Each entry below should be printed exactly as given.
==== DATA LISTING ====
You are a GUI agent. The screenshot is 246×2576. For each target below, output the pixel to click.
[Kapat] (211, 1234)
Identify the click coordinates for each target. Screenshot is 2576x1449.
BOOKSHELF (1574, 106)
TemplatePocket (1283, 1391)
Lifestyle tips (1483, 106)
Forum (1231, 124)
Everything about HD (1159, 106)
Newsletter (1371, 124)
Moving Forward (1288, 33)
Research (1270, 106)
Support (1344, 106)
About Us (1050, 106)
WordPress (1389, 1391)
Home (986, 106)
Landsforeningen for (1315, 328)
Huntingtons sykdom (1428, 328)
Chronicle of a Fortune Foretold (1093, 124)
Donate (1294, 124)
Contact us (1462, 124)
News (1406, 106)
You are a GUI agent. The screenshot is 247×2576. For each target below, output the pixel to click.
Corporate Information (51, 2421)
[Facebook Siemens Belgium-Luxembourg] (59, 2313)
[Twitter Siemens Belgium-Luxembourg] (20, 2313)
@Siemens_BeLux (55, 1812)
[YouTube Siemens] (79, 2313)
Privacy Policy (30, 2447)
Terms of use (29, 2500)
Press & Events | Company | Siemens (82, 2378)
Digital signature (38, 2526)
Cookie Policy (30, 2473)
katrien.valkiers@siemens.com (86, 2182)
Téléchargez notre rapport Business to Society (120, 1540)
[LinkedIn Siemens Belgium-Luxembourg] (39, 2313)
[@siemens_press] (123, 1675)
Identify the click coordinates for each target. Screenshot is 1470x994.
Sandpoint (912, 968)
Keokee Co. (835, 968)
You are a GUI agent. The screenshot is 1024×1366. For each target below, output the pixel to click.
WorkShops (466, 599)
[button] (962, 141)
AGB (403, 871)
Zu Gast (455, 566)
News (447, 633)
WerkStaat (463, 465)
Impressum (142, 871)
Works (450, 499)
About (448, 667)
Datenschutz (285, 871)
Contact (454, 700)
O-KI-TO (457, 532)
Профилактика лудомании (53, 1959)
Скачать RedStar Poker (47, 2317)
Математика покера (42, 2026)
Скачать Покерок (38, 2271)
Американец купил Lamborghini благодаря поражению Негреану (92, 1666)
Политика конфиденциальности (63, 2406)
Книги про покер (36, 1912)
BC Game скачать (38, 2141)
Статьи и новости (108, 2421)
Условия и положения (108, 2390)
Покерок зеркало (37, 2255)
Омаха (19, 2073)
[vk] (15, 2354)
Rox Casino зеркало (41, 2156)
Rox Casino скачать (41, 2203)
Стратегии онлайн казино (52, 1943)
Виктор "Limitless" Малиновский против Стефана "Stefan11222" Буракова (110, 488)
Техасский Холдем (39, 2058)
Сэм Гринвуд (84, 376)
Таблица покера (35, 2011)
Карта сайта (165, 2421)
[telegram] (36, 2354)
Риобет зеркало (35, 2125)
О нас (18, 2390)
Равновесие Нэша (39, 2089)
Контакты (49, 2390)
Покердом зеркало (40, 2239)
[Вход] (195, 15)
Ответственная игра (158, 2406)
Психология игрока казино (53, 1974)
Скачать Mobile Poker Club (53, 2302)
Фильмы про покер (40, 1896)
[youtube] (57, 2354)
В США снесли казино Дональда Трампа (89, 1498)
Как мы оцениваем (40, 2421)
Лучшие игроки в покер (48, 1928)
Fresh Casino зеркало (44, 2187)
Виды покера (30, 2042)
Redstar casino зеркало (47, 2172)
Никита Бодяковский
====
- **TASK OUTPUT**
You are a GUI agent. The screenshot is 246×2576. For each target below, output the pixel to click.
[Kapat] (211, 1234)
Identify the click coordinates for each target. Screenshot is 2576x1449.
BOOKSHELF (1574, 106)
TemplatePocket (1283, 1391)
Lifestyle tips (1483, 106)
Forum (1231, 124)
Everything about HD (1159, 106)
Newsletter (1371, 124)
Moving Forward (1288, 33)
Research (1270, 106)
Support (1344, 106)
About Us (1050, 106)
WordPress (1389, 1391)
Home (986, 106)
Landsforeningen for (1315, 328)
Huntingtons sykdom (1428, 328)
Chronicle of a Fortune Foretold (1093, 124)
Donate (1294, 124)
Contact us (1462, 124)
News (1406, 106)
You are a GUI agent. The screenshot is 247×2576. For each target below, output the pixel to click.
Corporate Information (51, 2421)
[Facebook Siemens Belgium-Luxembourg] (59, 2313)
[Twitter Siemens Belgium-Luxembourg] (20, 2313)
@Siemens_BeLux (55, 1812)
[YouTube Siemens] (79, 2313)
Privacy Policy (30, 2447)
Terms of use (29, 2500)
Press & Events | Company | Siemens (82, 2378)
Digital signature (38, 2526)
Cookie Policy (30, 2473)
katrien.valkiers@siemens.com (86, 2182)
Téléchargez notre rapport Business to Society (120, 1540)
[LinkedIn Siemens Belgium-Luxembourg] (39, 2313)
[@siemens_press] (123, 1675)
Identify the click coordinates for each target. Screenshot is 1470x994.
Sandpoint (912, 968)
Keokee Co. (835, 968)
You are a GUI agent. The screenshot is 1024×1366. For each target below, output the pixel to click.
WorkShops (466, 599)
[button] (962, 141)
AGB (403, 871)
Zu Gast (455, 566)
News (447, 633)
WerkStaat (463, 465)
Impressum (142, 871)
Works (450, 499)
About (448, 667)
Datenschutz (285, 871)
Contact (454, 700)
O-KI-TO (457, 532)
Профилактика лудомании (53, 1959)
Скачать RedStar Poker (47, 2317)
Математика покера (42, 2026)
Скачать Покерок (38, 2271)
Американец купил Lamborghini благодаря поражению Негреану (92, 1666)
Политика конфиденциальности (63, 2406)
Книги про покер (36, 1912)
BC Game скачать (38, 2141)
Статьи и новости (108, 2421)
Условия и положения (108, 2390)
Покерок зеркало (37, 2255)
Омаха (19, 2073)
[vk] (15, 2354)
Rox Casino зеркало (41, 2156)
Rox Casino скачать (41, 2203)
Стратегии онлайн казино (52, 1943)
Виктор "Limitless" Малиновский против Стефана "Stefan11222" Буракова (110, 488)
Техасский Холдем (39, 2058)
Сэм Гринвуд (84, 376)
Таблица покера (35, 2011)
Карта сайта (165, 2421)
[telegram] (36, 2354)
Риобет зеркало (35, 2125)
О нас (18, 2390)
Равновесие Нэша (39, 2089)
Контакты (49, 2390)
Покердом зеркало (40, 2239)
[Вход] (195, 15)
Ответственная игра (158, 2406)
Психология игрока казино (53, 1974)
Скачать Mobile Poker Club (53, 2302)
Фильмы про покер (40, 1896)
[youtube] (57, 2354)
В США снесли казино Дональда Трампа (89, 1498)
Как мы оцениваем (40, 2421)
Лучшие игроки в покер (48, 1928)
Fresh Casino зеркало (44, 2187)
Виды покера (30, 2042)
Redstar casino зеркало (47, 2172)
Никита Бодяковский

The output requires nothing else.